|Pym's a smart cookie and absolutely|
rocked her English test last week.
People make me tired. Most of the time it’s in a good way, a lovely way that makes me warm and smiley and gives me impetus to write. Obviously there are some people I can spend more time with than others and on that continuum, children are somewhere between snake charmers and anyone who thinks Spain should not have won the World Cup.
So I worried about Thailand a little. I stocked up my kindle, and figured, if it came to it, I could always light out for war-torn Burma and hide out for a few weeks. Should the need arise. But my books are mostly unfinished and my hiking backpack remains shoved under the bed because the unprecedented as happened:
The longer I spend with these girls, the less I want to leave them.

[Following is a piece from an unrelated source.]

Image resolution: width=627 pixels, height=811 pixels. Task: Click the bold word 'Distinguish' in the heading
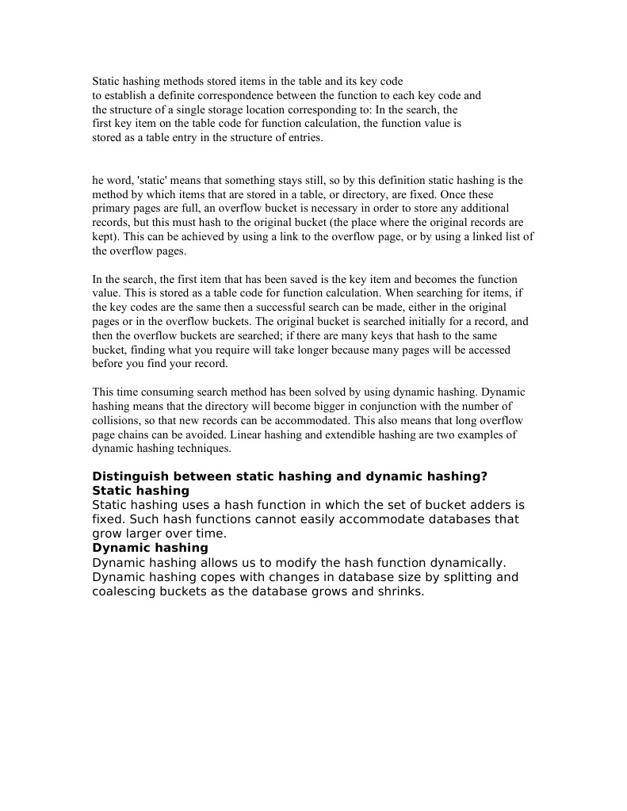(x=132, y=476)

Being on the receiving end of Nana’s ferociously strong hug, Dora’s adorable smirk, and Suam’s shy “I love you,”—complete with the hand gesture we all learned in Sunday School—changes things. I love living in this strange family where Aleek and Lock are either fighting or holding hands. Everyone looks to P’My, the oldest, for answers. Ba Nim is revered and loved and waied to at every opportunity.
|Some girls from the last team here had to leave so we had a|
going away party. Mass hugging ensued. It was cuter than
baby elephants and whatever you think is cuter than baby
elephants (I can't think of anything).
A couple of hours of peace are fine, but the houses seem empty without 80 odd children and I like it better when Ink and Awn are crawling all over the bunk-beds or they join Man, Pym in some insane game of what can only be Thai Calvinball.
Maybe normal children reside even lower than snake charmers, somewhere amidst the bad storytellers and cookie-haters. But not these girls. In my book, they’re up there with cute dog owners, Gary Schmidt, and the people who understand what beautiful soccer is.
|If you ever need to feel better, come to|
Thailand and hug these girls. Seriously.